(Work to do)
• 1. Using the Castle Island piece below, decide whether each statement agrees with it. (a) The people unloading from the van were graduate students in ECU's Maritime Studies Program. (b) The island was first called "The Castle" in 1818. (c) Confederate forces built a gun battery on the island during the Civil War. Answer yes or no for each and quote the exact words that decide it.
• 2. According to the Castle Island piece below, what was the quicklime made on the island used for?

(Excerpt provided)

--- Begin ---

One morning this past September, following my workout, I noticed a large van unloading many people on Water Street at the NC Estuarium. They were carrying what appeared to be scuba gear as they headed for the boat slips by the Estuarium. My curiosity was piqued, so I made a beeline down to the waterfront to see what they were about.
I discovered that they were graduate students in ECU’s Maritime Studies Program. They were participating in a field study of the underwater remains of the sunken vessels lying on the bottom of the Pamlico River off of Washington. But a small number were assigned to do some terrestrial investigating of any ruins found on Castle Island. I was thrilled when they invited me to meet the group on the island later that day. I called my friend and local historian Blount Rumley and asked if he wanted to go along, and he immediately responded, “You bet.”
The island has been the site of many industries, from warehousing, shipbuilding, and early on the home to a lime kiln used to make quicklime from discarded oyster shells. The quicklime was used in creating plaster and cement. Legend has it that the island’s name derives from the fact that the kiln’s tall smokestacks and structures appeared from a distance to be a castle. Thus, the title Castle Island or, as it was known in the 19th Century, just “The Castle.” This reference to the island first appeared in 1818 when the New England brothers Josiah and Luke Fowle were described as “having established a shipyard, …on the island called ‘The Castle’ in front of the Daniel Marsh home.” Quicklime production on the island persisted into the early part of the 20th Century.
Castle Island has also been the site of activity directly associated with conflict. During the Revolutionary War, the brothers John and Thomas Blount built warehouses on the Island used by the Continental Army to store supplies. During the Civil War, the Union forces constructed a gun battery on the island to contend with the Confederate batteries on the south side of the river.

--- End ---

(Supplied material)
--- Begin ---

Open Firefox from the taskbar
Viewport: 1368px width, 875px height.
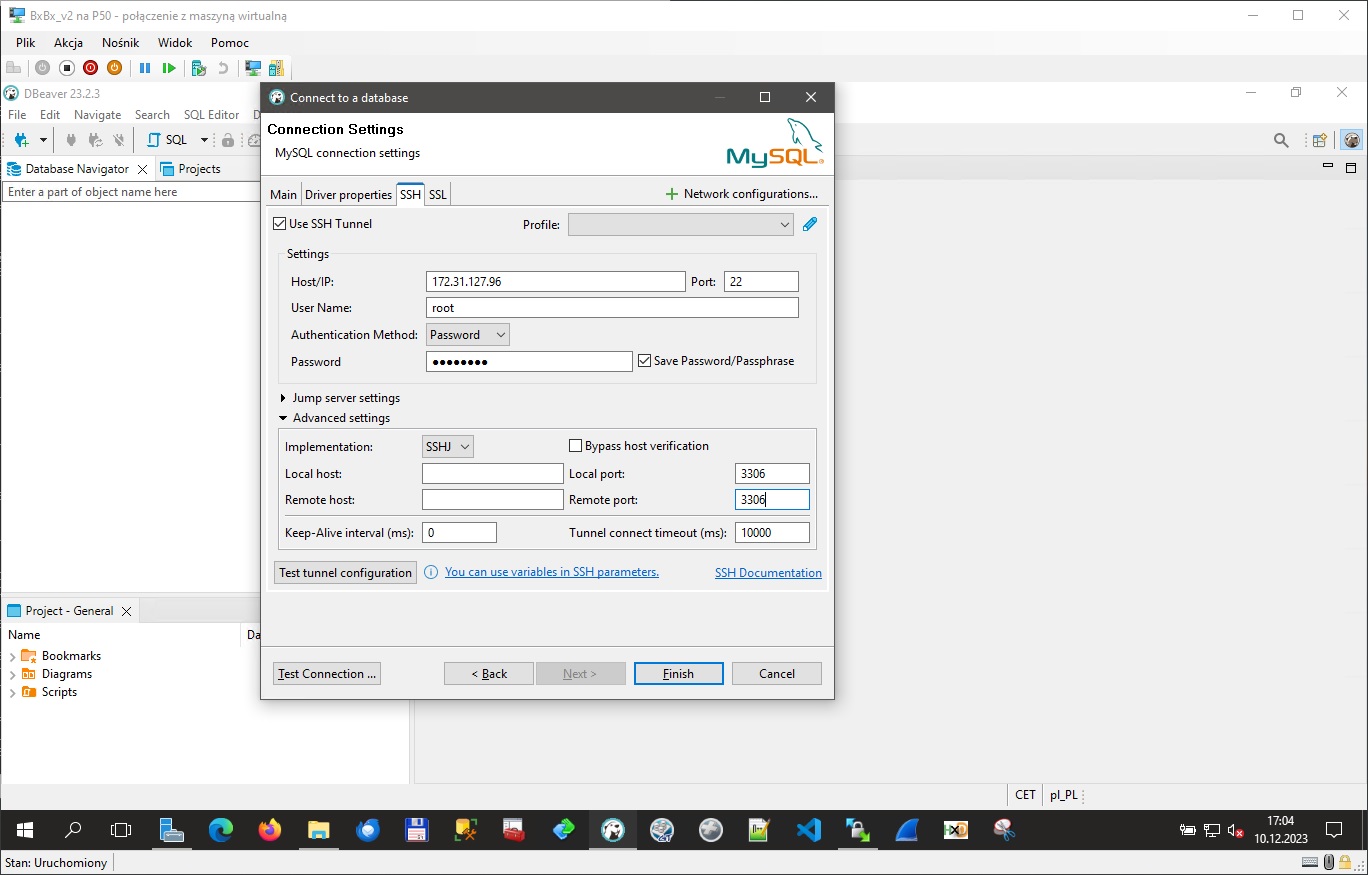click(x=270, y=830)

--- End ---

(Task responses)
• 1.
(a) Yes: "they were graduate students in ECU’s Maritime Studies Program"
(b) Yes: "This reference to the island first appeared in 1818"
(c) No: "the Union forces constructed a gun battery on the island"

• 2. It was used to make plaster and cement.